> [Exercise goal]: Starting with the first line and ending with the line that holds "Given: Click the Anti-Money", repeat the material exactly.

> [Material provided]:
----------------------------------------

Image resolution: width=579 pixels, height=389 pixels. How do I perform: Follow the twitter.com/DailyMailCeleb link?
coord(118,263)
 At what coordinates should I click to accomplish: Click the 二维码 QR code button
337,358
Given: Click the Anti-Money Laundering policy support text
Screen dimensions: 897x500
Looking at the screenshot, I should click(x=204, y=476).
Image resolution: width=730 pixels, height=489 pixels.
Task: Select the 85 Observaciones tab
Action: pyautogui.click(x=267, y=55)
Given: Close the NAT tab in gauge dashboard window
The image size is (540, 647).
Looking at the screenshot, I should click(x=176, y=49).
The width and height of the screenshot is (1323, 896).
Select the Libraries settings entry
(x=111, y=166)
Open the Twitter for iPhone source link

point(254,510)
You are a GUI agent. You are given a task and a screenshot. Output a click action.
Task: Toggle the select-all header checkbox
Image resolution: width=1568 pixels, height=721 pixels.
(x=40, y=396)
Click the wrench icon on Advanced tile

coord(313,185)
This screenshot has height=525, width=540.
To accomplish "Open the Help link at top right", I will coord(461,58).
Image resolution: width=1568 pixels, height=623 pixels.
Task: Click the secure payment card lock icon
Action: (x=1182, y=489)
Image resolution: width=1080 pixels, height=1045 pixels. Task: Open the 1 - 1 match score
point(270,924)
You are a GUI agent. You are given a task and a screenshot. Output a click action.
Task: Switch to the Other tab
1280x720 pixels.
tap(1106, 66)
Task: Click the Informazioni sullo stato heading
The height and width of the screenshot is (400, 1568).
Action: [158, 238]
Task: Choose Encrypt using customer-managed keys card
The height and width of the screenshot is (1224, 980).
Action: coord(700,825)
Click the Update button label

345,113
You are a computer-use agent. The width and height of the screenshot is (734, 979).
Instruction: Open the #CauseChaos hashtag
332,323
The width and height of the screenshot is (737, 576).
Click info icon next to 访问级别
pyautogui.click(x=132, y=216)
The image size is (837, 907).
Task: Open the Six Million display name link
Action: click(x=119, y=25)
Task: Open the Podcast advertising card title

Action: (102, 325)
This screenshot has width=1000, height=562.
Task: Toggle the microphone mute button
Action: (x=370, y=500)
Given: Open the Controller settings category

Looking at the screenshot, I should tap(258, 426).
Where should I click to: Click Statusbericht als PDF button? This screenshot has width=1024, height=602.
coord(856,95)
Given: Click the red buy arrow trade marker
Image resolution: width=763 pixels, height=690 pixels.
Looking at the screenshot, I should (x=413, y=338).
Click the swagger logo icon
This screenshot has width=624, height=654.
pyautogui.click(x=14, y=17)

----------------------------------------

> [Answer for the task]:
Image resolution: width=579 pixels, height=389 pixels. How do I perform: Follow the twitter.com/DailyMailCeleb link?
coord(118,263)
 At what coordinates should I click to accomplish: Click the 二维码 QR code button
337,358
Given: Click the Anti-Money Laundering policy support text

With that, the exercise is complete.